Not that I imagine things are going to become sunny and non-sexist overnight–it will indubidably be a continuing work of decades–but if people are beginning to have the confidence to speak out en masse, with strangers shoring up those who are brave enough or who have need to speak, it’s possible the the tide could turn. And I really do wonder how much or if social media is affecting that sea change. (Okay, have I worked enough water metaphors in there? I think so.) If it is, then for all the irritating aspects of Twitter, Facebook, even Livejournal at times, they’re worth it for the chance to become the change we want to see in the world.

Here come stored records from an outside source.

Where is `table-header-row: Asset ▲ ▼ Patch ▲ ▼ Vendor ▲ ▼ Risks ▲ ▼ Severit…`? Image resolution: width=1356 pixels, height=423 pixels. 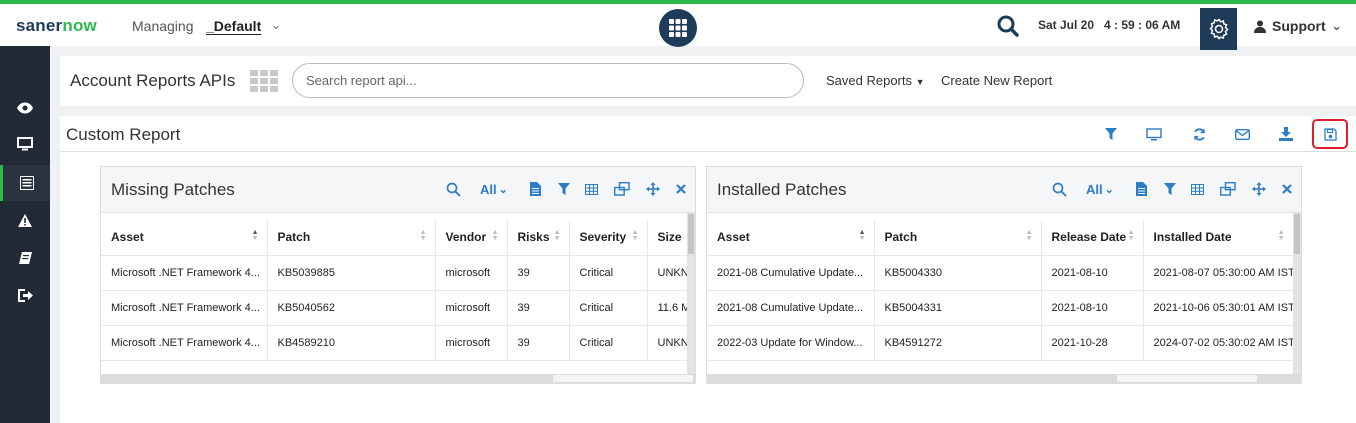
table-header-row: Asset ▲ ▼ Patch ▲ ▼ Vendor ▲ ▼ Risks ▲ ▼ Severit… is located at coordinates (394, 238).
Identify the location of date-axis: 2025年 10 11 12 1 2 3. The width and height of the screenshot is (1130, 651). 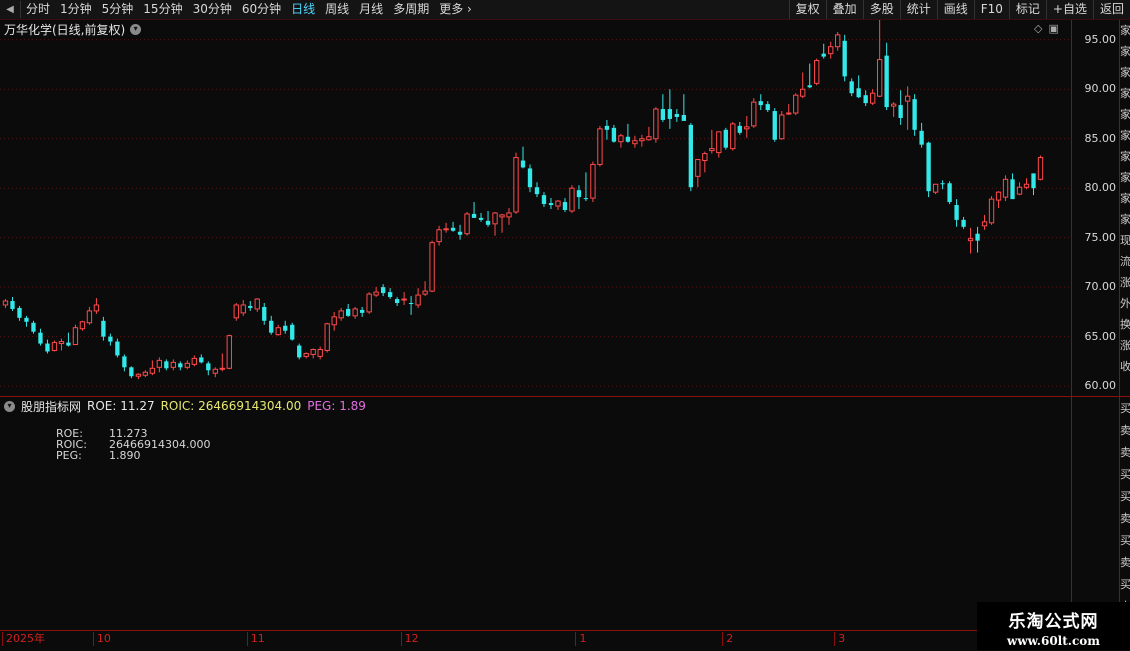
(536, 640).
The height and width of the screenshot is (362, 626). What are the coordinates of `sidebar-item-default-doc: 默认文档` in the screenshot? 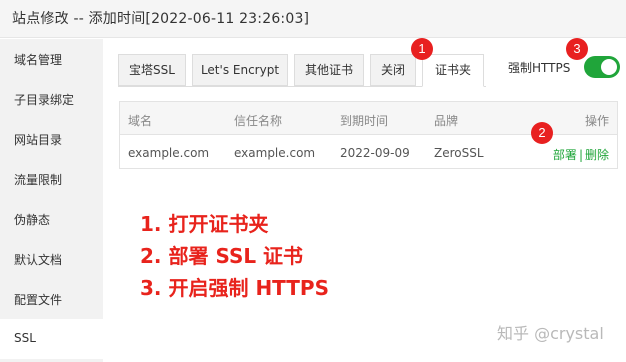 It's located at (52, 259).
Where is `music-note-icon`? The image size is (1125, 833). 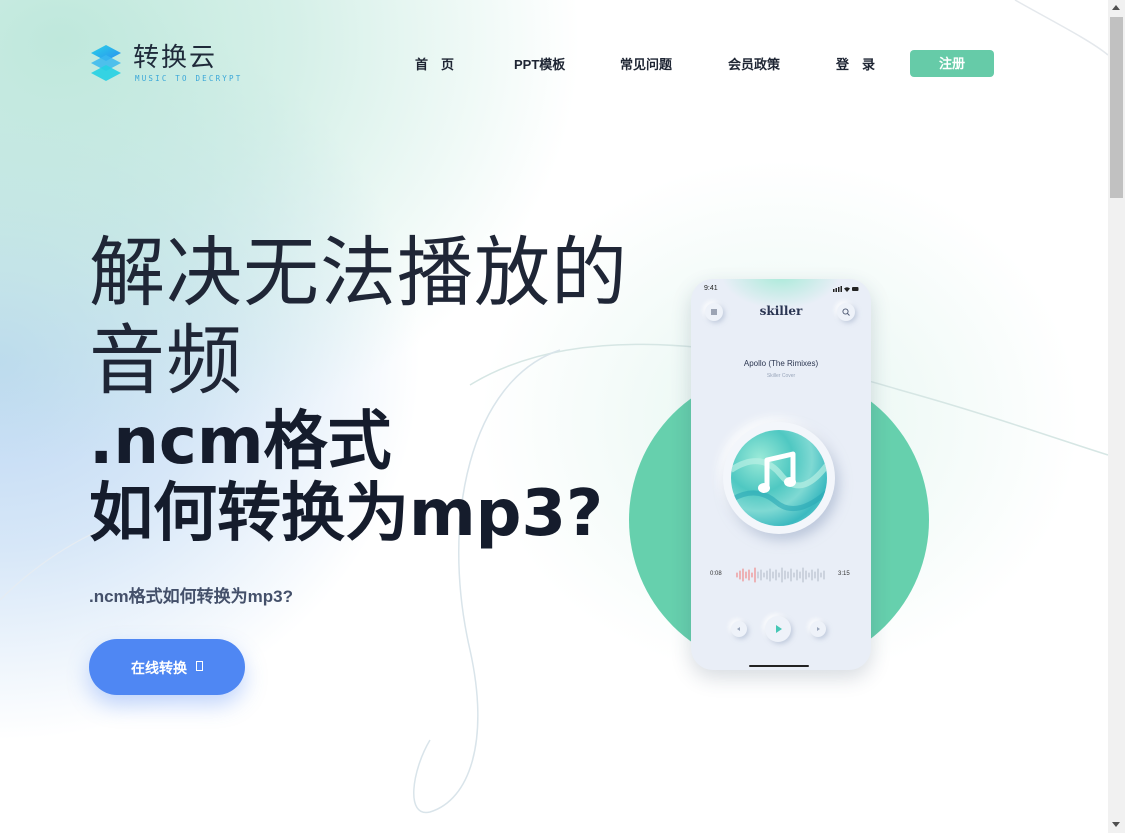 music-note-icon is located at coordinates (779, 482).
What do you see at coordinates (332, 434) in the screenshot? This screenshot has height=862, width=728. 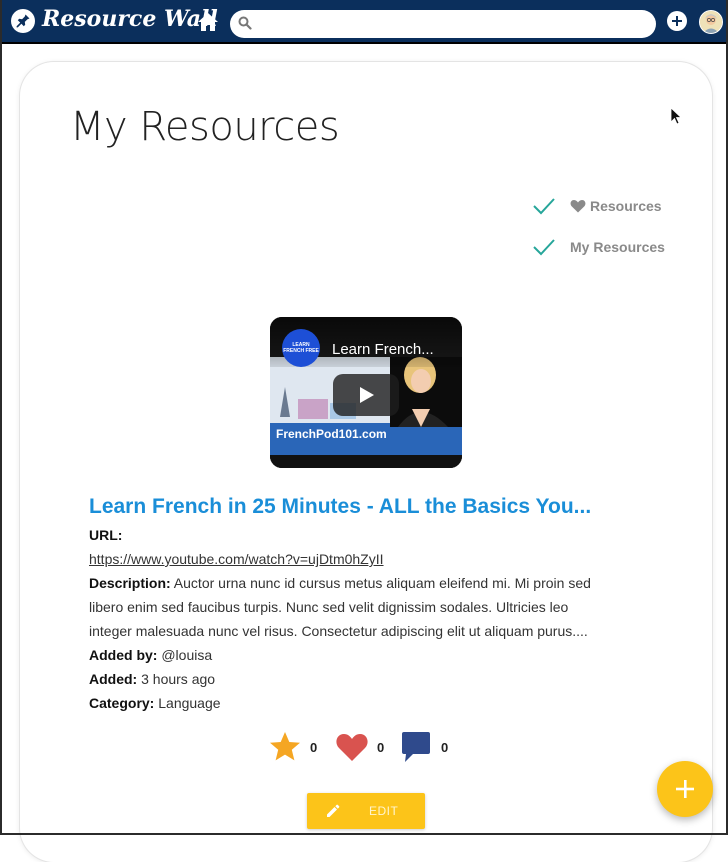 I see `video-site-text: FrenchPod101.com` at bounding box center [332, 434].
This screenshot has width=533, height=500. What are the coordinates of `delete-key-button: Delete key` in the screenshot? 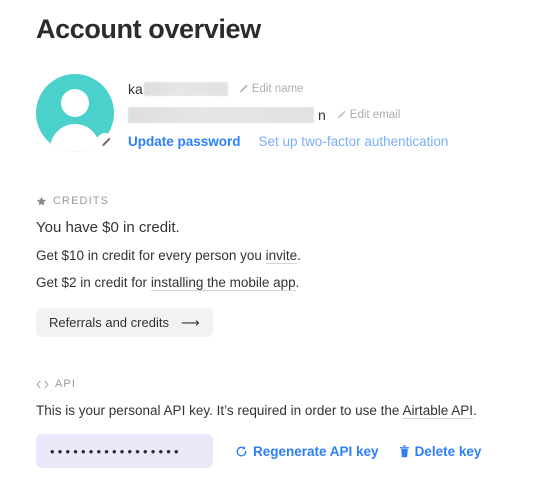 It's located at (440, 451).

*Report on twitter the other day, after a 5 year old had the DOMA strike-down explained to him, he went on to explain it to his 2 year old brother: “It’s GREAT news! It means we don’t have to marry GIRLS!” *laughs and laughs*

(x-posted from The Essential Kit)

 
 
 
Amberleyamberley on July 4th, 2013 05:10 am (UTC)
Shared Awareness
There's a bit in Clay Shirky's brilliant Here Comes Everybody on page 163 where he talks about how how the Berlin Wall came down:

'This kind of social awareness has three levels: when everybody knows something, when everybody knows that everybody knows, and when everybody knows that everybody knows that everybody knows. Many people in the GDR figured out for themselves that the government was bad; this is the "everyone knows" condition. Over time many of those same people figured out that most of their friends, neighbors and colleagues knew that as well -- "everyone knows that everyone knows." At this point the sentiment was widespread but because no one was talking about what everyone knew, the state never had to respond in any formal way. Finally people in Leipzig could see others acting on the knowledge that the GDR was rotten -- "everyone knows that everyone knows that everyone knows." This shared awareness is the step necessary for real public action: ...'

I think this is exactly the process happening now regarding misogyny, and we're seeing the effects in SF Fandom because that's where our attention is focused. Rosalind Wiseman's Queen Bees and Wannabes has a very thought-provoking section on how gay-bashing is used to reinforce gender roles. So things like Equality of Marriage which seem like simple social justice to many, are taken by others as attacks on identity. People react very badly on attacks on identity.

I'm glad to see names are being named (at least sometimes now), and awareness raised, and that we're moving on to "everybody knows that everybody knows."

Edited at 2013-07-04 05:12 am (UTC)
kitmizkit on July 4th, 2013 06:58 am (UTC)
Re: Shared Awareness
That sounds like a really interesting book. I wonder how long the transition takes, or if it varies wildly, from 'everybody knows" to "everybody knows everybody knowws to "things have to change now because hey look revolution!"